Henry Sparrow

Personal information
- Full name: Henry Sparrow
- Date of birth: 13 June 1889
- Place of birth: Faversham, England
- Date of death: 13 June 1973 (aged 84)
- Place of death: Lincoln, England
- Height: 5 ft 11 in (1.80 m)
- Position(s): Centre forward

Senior career*
- Years: Team / Apps / (Gls)
- Faversham Thursday
- 1909–1910: Portsmouth / 5 / (0)
- 1910–1911: Sittingbourne /  / (37)
- 1911–1912: Croydon Common / 9 / (6)
- 1911–1913: Leicester Fosse / 48 / (29)
- 1913–1914: Tottenham Hotspur / 18 / (7)
- 1919–192?: Margate

= Henry Sparrow =

English footballer

Henry Sparrow (13 June 1889 – 13 June 1973) was an English professional footballer who played for Faversham Thursday, Portsmouth, Sittingbourne, Croydon Common, Leicester Fosse, Tottenham Hotspur and Margate.

== Football career ==
Sparrow began his career at his local Non League club Faversham Thursday.
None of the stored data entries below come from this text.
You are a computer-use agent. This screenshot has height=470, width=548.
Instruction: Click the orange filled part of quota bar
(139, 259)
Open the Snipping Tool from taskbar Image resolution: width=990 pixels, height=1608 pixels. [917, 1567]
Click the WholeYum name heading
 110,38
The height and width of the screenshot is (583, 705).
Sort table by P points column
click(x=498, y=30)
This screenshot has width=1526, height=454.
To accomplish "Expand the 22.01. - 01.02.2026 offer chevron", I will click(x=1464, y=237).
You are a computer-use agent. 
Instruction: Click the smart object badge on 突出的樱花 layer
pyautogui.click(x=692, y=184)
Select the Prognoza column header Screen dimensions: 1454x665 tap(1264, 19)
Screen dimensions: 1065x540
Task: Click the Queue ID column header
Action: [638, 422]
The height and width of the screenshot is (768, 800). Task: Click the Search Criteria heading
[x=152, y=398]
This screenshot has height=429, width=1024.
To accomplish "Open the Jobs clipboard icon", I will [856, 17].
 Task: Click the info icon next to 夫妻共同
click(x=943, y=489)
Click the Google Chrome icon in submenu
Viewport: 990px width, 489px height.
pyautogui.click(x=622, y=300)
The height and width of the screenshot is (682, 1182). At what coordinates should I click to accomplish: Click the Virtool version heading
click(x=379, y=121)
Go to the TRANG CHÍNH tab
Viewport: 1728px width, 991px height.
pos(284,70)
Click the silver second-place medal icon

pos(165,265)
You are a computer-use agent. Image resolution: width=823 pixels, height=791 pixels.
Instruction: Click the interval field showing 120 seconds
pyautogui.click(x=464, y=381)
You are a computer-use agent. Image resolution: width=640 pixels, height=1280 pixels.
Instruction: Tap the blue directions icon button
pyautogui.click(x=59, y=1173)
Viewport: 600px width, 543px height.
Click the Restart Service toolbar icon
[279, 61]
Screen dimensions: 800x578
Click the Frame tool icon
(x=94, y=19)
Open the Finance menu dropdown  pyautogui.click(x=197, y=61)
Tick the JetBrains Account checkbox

He later went on to play for Portsmouth and Croydon Common before joining Leicester Fosse in 1911. The centre forward featured in 48 matches and scored 29 goals between 1911 and 1913. In 1913, Sparrow signed for Tottenham Hotspur where he played a total of 19 matches and scored on seven occasions in all competitions. After leaving White Hart Lane he played for Margate where he ended his playing career.